Purpose
To test the hypothesis that mucoadhesive microdiscs formulated in a rapidly dissolving tablet can increase preocular residence time.
Methods
Microparticles, smaller than 10 μm in diameter, were fabricated by emulsification with poly(lactic-co-glycolic acid) (PLG) as a core material and, in some cases, poly(ethylene glycol) (PEG) as a mucoadhesion promoter. To examine the effect of particle geometry, microparticles were also cut to possess flat surfaces (i.e., microdiscs) and compared with spherical particles (i.e., microspheres). In vitro mucoadhesion of microparticles was tested on a mucous layer under shear stress mimicking the human blink.

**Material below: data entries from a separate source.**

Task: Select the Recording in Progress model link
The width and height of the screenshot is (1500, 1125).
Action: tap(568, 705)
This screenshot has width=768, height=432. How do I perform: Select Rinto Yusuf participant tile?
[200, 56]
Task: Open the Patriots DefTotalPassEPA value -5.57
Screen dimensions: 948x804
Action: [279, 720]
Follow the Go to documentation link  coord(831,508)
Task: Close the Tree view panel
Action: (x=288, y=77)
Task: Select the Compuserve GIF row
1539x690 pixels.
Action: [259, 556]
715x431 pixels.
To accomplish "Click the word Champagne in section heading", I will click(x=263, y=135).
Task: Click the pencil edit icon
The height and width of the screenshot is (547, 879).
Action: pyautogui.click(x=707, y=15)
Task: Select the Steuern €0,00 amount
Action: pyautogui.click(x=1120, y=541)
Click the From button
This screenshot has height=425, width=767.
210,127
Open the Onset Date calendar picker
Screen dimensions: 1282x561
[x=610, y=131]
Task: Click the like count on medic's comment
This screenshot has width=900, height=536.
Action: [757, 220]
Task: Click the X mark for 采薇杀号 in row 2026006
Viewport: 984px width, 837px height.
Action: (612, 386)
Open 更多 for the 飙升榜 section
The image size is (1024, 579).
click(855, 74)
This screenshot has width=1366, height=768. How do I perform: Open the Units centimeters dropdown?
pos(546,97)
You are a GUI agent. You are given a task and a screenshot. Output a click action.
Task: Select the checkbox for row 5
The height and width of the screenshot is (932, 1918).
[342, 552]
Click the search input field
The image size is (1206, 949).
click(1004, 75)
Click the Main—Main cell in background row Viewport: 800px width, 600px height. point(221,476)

The resulting microparticles were also formulated in two dosage forms – an aqueous suspension and dry tablet to – test the effect of formulation on the retention capacity of microparticles on the preocular space of rabbits in vivo.
Results
Mucoadhesive microdiscs adhered better to the simulated ocular surface than the other types of microparticles. When a dry tablet embedded with mucoadhesive microdiscs was administered in the cul-de-sac of the rabbit eye in vivo, these microdiscs exhibited longer retention than the other formulations tested in this work. More than 40% and 17% of mucoadhesive microdiscs remained on the preocular surface at 10 min and 30 min after administration, respectively. Fluorescence images from the eye surface showed that mucoadhesive microdiscs remain for at least 1 h in the lower fornix.
Conclusion
This study demonstrated that mucoadhesive microdiscs formulated in a dry tablet can achieve a prolonged residence time on the preocular surface and thus are a promising drug delivery system for ophthalmic applications.